Böyle bir laiklik anlayışı
Laiklik, bizim gibi ülkelerde dünya işlerine karışmasını engellemek için dinin kontrol altında tutulması demektir ve bu normaldir. Oysa bizimkilerin laiklik uygulaması dincilik ve şiddet üretiyor. İki sebeple:
a) Devlet, laiklik adı altında Sünnicilik yapıyor. Gayrimüslimlere olduğu gibi Alevilere de müdahaleci ve ayrımcı. Bunun sonucu, Alevilik, modernleşmeyle birlikte bir kültür rengine dönüşeceğine, insanların inatla tutunduğu bir dinsel kimlik oldu çıktı. Bunun sonucunda, toplumdaki Sünni-Alevi fayı derinleşiyor.
b) Laiklik uygulaması artık aydın tahakkümünü devam ettirmekten ibaret hale geldiği için İslamcı zihniyeti ayakta tutuyor. Bunun sonucunda, toplumdaki İslamcı-Laik fayı derinleşiyor.
Bu iki durumun bir üçüncüsüyle ne kadar ürkütücü bir paralellik taşıdığı dikkatinizi çekti mi? Aynen; devletin ezberci Kürt politikalarının Kürtlük bilincini ve PKK'yı ayakta tutması, yani Türk-Kürt fayını derinleştirmesi, bunun da askerlerin siviller üzerindeki tahakkümünü sürdürmeye yaraması gibi!
Sonun başlangıcı
Özgürlükleri, hakları ve sivilleşmeyi desteklediği sürece AKP'nin yaptığı kimi saçmalıklara-aşırılıklara fazla itirazım yok. Bazı otellerde kaçlı-göçlü yüzme havuzları, kendi aralarında düzenledikleri toplantılarda veya tiyatrolarda haremlik-selamlık uygulaması, vb.

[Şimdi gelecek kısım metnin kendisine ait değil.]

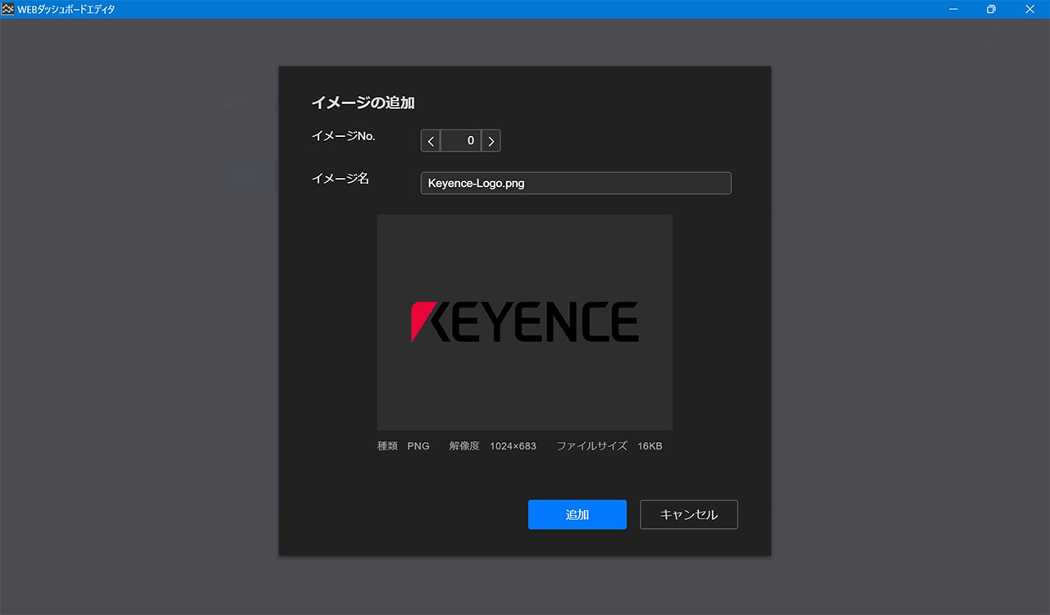Screen dimensions: 1050x615
Task: Focus the Keyence-Logo.png image name field
Action: point(575,184)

Oysa, zaten 1 Mayıs'ta yaptığı rezalet üzerine sıdkım zaten sıyrılmıştı ama, iki durum birleşince AKP benim için yolun sonuna başladı:
1) Din için devleti kullanması. Boğaziçi Üniversitesi'nden Prof. Hakan Yılmaz, özetle şöyle diyor: Laiklik devletin bir niteliğidir; doğru. Fakat son yıllarda bazı kamu görevlileri hizmet sunarken vatandaşın dinsel kurallara uymasını şart koşuyor. Burada laiklik artık devletin bir kuralı/politikası olmanın ötesinde bir 'yurttaşlık hakkı' haline geliyor (Ruşen Çakır, Vatan, 18.06.08).
Örnek sürüyle. AKP'li belediyelerin işlettiği yerlerde dinsel nedenlerle içkinin yasaklanması (Radikal 04.01.08, 23.08.08), hatta TBMM'ye bağlı Yıldız Sarayı içinde Boğaz'a nazır Porselen Restoran'daki içki yasağı (Radikal, 04.04.08, 10 ve 12.07.08).
Ama benim için asıl vahim olan, bunun AKP'liler tarafından nasıl rasyonalize edildiği. Orta Anadolu'da, Allahın unuttuğu bir kasabadan bahsetmiyoruz. İstanbul Büyükşehir Belediyesi AKP Grup Başkan Vekili Hüseyin Evliyaoğlu'nu dinleyelim: "Belediye'nin sosyal tesislerine 14 yıl önce tek bir vatandaş giremezdi. Bu tesislerde vatandaşın yüzüne bakılmazdı. Şimdi vatandaş bu tesislere girip gücünün yettiği kadar yiyip içebiliyor. Diyorlar ki alkol satılmıyor. Satmıyoruz, ne olacak? Sen bir defa adam gibi bu yapılanı konuşmadın ki bu soruyu sormaya hakkın olsun. Ben özgürlükten yanayım ama bu özgürlük, vatandaşın kendi mülküne girmesi, benim için diğer özgürlükten çok daha önemli." (Milliyet, 16.07.08).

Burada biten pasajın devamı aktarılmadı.